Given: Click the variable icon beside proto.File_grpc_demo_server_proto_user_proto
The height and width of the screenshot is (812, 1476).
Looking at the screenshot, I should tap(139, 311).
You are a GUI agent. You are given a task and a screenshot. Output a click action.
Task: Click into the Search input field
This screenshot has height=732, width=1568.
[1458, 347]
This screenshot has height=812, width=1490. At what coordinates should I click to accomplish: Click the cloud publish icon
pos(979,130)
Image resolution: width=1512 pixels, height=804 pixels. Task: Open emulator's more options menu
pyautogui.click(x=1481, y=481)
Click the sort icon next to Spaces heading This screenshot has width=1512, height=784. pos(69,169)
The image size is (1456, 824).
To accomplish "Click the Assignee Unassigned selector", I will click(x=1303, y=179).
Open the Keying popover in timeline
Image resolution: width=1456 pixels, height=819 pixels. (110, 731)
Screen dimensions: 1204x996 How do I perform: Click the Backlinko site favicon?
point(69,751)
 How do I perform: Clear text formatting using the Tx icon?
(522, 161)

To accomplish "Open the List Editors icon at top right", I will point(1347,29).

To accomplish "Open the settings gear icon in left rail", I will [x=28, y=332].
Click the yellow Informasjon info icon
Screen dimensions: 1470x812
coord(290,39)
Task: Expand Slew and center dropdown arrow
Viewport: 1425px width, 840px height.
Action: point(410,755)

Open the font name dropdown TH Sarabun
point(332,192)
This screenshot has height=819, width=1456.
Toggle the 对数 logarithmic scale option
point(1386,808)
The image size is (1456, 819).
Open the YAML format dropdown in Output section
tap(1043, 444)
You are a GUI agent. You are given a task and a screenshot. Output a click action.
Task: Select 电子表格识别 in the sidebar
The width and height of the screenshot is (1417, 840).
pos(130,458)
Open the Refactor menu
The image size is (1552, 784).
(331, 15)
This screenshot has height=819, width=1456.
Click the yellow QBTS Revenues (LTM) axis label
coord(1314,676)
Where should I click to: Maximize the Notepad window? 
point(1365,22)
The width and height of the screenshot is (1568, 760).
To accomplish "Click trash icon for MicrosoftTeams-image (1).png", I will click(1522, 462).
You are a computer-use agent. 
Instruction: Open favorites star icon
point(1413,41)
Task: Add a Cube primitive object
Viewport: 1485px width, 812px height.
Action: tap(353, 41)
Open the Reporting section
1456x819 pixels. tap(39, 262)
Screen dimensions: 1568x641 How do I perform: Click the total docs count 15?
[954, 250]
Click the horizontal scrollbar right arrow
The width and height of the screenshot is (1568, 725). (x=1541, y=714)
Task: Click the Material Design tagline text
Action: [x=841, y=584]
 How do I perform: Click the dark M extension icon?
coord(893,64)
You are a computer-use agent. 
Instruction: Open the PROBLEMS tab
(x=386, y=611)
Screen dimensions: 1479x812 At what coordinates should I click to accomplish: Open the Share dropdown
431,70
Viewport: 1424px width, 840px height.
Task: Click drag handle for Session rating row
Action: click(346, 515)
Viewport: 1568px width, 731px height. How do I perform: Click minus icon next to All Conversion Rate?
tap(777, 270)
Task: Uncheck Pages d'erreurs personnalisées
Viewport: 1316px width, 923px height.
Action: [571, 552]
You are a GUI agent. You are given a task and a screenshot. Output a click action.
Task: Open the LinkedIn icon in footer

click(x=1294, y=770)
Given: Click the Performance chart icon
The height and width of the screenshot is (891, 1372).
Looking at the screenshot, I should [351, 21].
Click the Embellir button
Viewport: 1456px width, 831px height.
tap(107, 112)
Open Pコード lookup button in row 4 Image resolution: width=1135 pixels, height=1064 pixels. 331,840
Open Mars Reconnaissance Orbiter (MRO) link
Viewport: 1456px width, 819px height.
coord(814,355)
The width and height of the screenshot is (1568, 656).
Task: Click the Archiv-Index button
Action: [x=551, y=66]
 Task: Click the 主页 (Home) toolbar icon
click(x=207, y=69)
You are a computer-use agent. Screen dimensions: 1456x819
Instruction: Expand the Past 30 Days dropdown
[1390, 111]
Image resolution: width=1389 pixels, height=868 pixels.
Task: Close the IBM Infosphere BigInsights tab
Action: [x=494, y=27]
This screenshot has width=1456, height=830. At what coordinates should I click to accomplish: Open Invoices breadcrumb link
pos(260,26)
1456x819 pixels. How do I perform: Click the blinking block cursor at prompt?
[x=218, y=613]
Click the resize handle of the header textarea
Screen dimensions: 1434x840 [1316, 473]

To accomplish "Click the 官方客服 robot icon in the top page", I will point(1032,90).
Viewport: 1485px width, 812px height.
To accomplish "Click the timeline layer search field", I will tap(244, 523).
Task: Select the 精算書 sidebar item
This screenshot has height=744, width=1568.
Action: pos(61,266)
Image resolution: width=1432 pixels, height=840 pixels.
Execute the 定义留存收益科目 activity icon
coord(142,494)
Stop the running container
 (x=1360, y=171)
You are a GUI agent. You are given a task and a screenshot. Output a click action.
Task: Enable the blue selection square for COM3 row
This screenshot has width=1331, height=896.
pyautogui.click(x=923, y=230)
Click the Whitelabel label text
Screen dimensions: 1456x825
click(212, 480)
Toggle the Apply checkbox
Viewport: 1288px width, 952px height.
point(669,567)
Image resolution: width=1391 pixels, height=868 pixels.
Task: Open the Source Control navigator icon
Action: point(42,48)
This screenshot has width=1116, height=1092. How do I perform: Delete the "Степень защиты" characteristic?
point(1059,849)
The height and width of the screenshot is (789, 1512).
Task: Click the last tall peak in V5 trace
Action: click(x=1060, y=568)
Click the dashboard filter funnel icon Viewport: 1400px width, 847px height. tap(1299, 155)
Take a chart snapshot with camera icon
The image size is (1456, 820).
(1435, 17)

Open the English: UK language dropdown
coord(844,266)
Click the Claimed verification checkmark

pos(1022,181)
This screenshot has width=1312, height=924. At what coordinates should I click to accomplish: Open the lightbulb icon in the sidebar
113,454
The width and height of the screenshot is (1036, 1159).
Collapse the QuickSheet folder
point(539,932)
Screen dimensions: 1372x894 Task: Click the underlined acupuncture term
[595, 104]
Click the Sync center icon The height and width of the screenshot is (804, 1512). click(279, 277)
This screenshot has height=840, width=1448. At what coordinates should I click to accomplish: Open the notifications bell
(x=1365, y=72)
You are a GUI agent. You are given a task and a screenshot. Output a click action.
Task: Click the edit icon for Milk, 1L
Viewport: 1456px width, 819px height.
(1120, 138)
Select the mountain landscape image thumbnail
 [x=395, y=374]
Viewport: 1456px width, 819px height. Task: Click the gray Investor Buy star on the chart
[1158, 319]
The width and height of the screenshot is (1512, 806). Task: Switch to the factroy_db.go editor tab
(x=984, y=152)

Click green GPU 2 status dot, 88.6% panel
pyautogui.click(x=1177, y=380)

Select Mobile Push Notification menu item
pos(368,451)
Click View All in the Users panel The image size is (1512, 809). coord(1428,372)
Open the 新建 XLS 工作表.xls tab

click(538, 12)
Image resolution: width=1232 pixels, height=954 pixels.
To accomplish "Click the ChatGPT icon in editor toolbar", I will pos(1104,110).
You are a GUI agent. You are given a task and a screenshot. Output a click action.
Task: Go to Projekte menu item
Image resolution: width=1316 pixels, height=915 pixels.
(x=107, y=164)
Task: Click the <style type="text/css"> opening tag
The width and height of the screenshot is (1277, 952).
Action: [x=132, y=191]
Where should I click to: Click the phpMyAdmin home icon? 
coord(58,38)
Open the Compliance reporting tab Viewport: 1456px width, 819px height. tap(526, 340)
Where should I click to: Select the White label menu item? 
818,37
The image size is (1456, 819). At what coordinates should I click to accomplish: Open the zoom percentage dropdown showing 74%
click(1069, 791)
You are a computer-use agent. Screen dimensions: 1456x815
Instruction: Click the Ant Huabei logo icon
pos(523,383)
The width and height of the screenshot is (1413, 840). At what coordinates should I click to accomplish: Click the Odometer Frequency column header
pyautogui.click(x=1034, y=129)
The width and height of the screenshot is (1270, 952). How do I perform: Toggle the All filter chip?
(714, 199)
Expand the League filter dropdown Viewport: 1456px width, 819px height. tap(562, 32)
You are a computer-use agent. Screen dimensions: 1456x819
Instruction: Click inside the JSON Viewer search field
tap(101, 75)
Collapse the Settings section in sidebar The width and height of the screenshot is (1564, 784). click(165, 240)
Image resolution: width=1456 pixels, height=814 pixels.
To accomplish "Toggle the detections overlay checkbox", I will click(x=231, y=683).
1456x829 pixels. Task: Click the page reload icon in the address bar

▶ _Work task_
For this exercise, repeat exactly the lines of the data above from the one with "Task: Click into the Search input field" down to the one with "The image size is (1456, 824).", both end lines included.

▶ _Solution for this problem_
Task: Click into the Search input field
This screenshot has height=732, width=1568.
[1458, 347]
This screenshot has height=812, width=1490. At what coordinates should I click to accomplish: Click the cloud publish icon
pos(979,130)
Image resolution: width=1512 pixels, height=804 pixels. Task: Open emulator's more options menu
pyautogui.click(x=1481, y=481)
Click the sort icon next to Spaces heading This screenshot has width=1512, height=784. pos(69,169)
The image size is (1456, 824).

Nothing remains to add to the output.